FREETOWN (Reuters) - Scattered across Sierra Leone’s capital Freetown stand ageing wooden houses, some of which look more like they belong on the east coast of 18th century America than in a steamy West African city.
Others look like they may have been built hundreds of years ago in the islands of the Caribbean, another reflection of Sierra Leone’s history as a colony established for freed slaves.
For Lucy Senessie, a 24-year-old who lives in one of the West Indies-influenced board houses in Freetown - known as ‘bode ose’ in the krio vernacular - the city’s unique architecture is a living link to its past.
“It is very important for people to see what has been there before,” she said, standing outside her wooden house in Freetown’s Murray Town neighbourhood. “The time when they colonise this country, there is only board houses in this country, but now things have changed.”
Isa Blyden, a documentary producer who has researched Freetown architecture, sees the origin of the houses in the arrival of the ‘Nova Scotians’ to Sierra Leone.
These former American slaves and free blacks sought refuge with the British during the American Revolutionary War. After the British defeat they were evacuated to Nova Scotia in Eastern Canada, and in 1792 a contingent came to Sierra Leone.
Blyden sees the original single-storey Freetown Board House as a reconstruction of the cabin-like structures built a little earlier on the American eastern seaboard.
“The style of house was being built in America in 1776,” Blyden said.
There were some modifications though, notably a three-foot base layer of porous local stone that helped anchor the house down during Sierra Leone’s torrential wet season.
The later West Indian influence is apparent in more elaborate board houses. One surviving multi-storey structure is Lucy Senessie’s home at 18 High Broad Street.
Situated opposite a Methodist Church, its wooden walls begin at first floor level. Latticework covers the stairs at the rear of the structure, and further lattice panels are inset above interior doors.
Joseph Opala, an American anthropologist, traces the West Indian influence to the arrival of a contingent of Jamaican ‘Maroons’ in Sierra Leone.
These escaped slaves and their descendants came to the country in 1800. Later on in the 19th century a West Indian regiment was also stationed in Sierra Leone.
“The general understanding is it’s simple, plain and simple West Indian architecture from that period,” said Opala, who has spent much of his adult life in Sierra Leone.

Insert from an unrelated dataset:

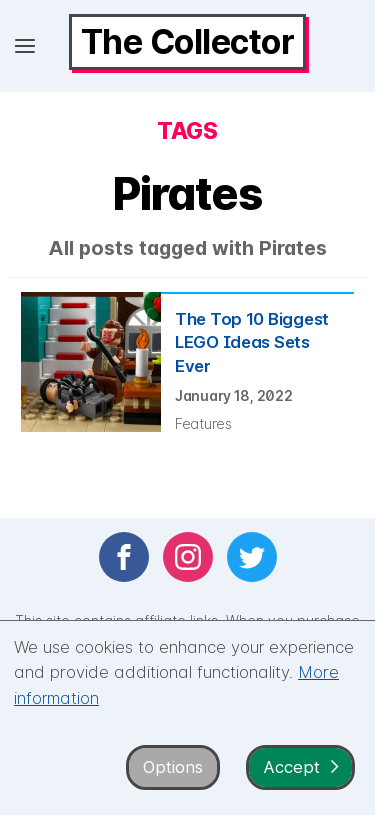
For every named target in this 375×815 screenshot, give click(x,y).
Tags (187, 131)
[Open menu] (25, 46)
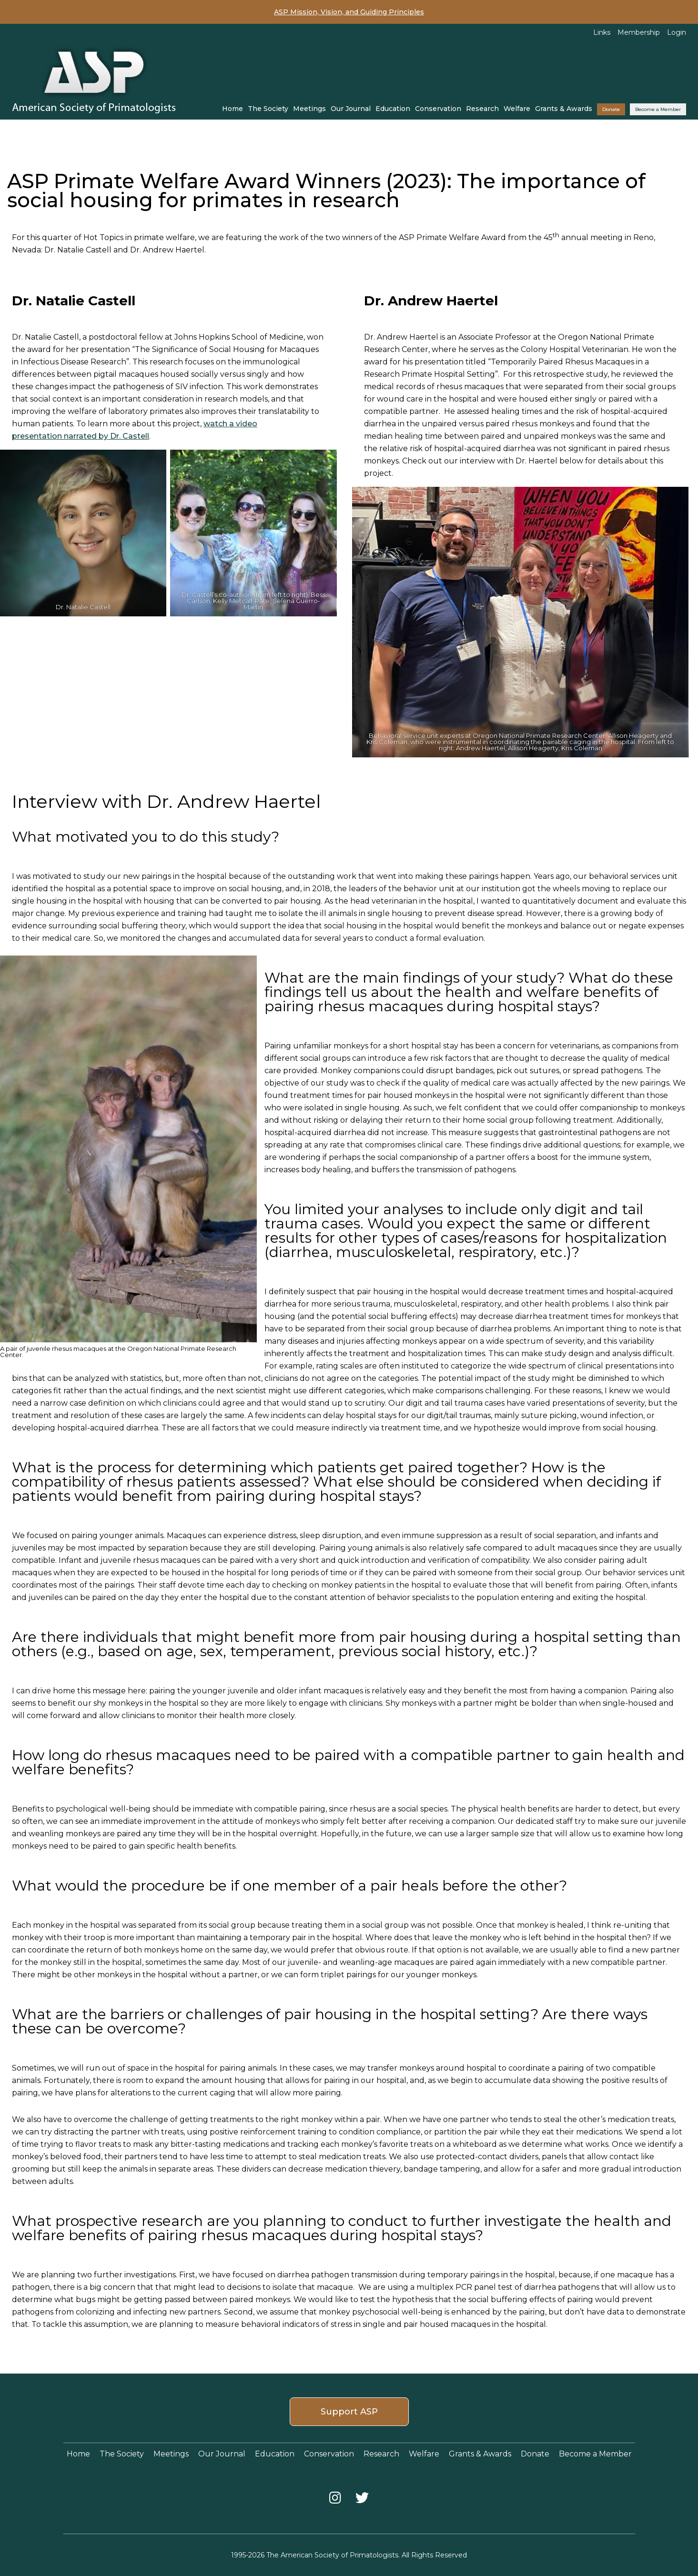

Sierra Leone was once largely forested, but Manilius Garber, vice president of the Sierra Leone Institute of Architects, says some board houses were also constructed using timber carried as ballast in ships bound for Freetown.
“Some of the wood is old pine from Canada, or Europe, or somewhere,” he said.
The surviving board houses are thought to be around 100 years old. In 1940 a British colonial ordinance forbade the construction of thatched dwellings - as the original board houses were - due to fire hazard.
By that stage though the style was already in decline, as stone and later concrete became more fashionable.
In the Congo Town neighbourhood of Freetown, No. 7 Grey Lane is an example of a surviving simple, single-story Board House. On the porch a metal panel is painted green, white and blue, the national colours of Sierra Leone.
“I met this house when I was born, so it was built before I was born,” says resident 54-year-old Ezekiel Thomas, who works as a teacher. “It’s like an antique to us.”
It is hard to assess the surviving number of Board Houses in Sierra Leone, some of which were destroyed in the country’s devastating 1991-2002 civil war.
Isa Blyden says there is an increasing appreciation for the structures, but acknowledges that wood for repairs is expensive to come by.
Mohamed Bakarr Jalloh, resident of a dilapidated Board House at 1 Macauley Street in Murray Town, admits he has been mocked for his accommodation.
“Some of the neighbours, they laugh at us, because of the wood condition,” explained the 26-year-old, who has a poster of a skimpily clad Janet Jackson in his first floor bedroom.
“It isn’t strong; when the breeze blow, not good.”
Alongside the Krio Board Houses, the Hill Station area of Freetown is home to another set of striking timber dwellings with a different history.
After research in Freetown indicated that mosquitoes brought malaria, around 100 years ago the British colonial authorities relocated their settlement from the stifling coastal flats to higher ground.
The funicular railway that once served Hill Station is long gone, though the station name sign remains at the abandoned upper terminus. Nearby, large wooden dwellings stand on metal stilts driven into concrete piles. Covered porches descend to ground level.
It is often said in Freetown that these houses, which were built for British colonial administrators, came to West Africa flat-packed from the London department store Harrods.
British writer Graham Greene, who visited Freetown in the 1930s and later lived in the city during World War Two, once referred to “bright electric Hill Station.”
The current inhabitants of Hill Station, Sierra Leonean civil servants and their families, say they do sometimes still get electricity. Pipe-borne water is now non-existent though.
Matilda Senessie, a 23-year-old who lives at No. 8 Hill Station, says they sometimes beg for water from bowsers going to a smart hotel nearby.
“I love the houses. they are comfortable, spacious,” she said. “The only thing is the water here. We don’t have water.”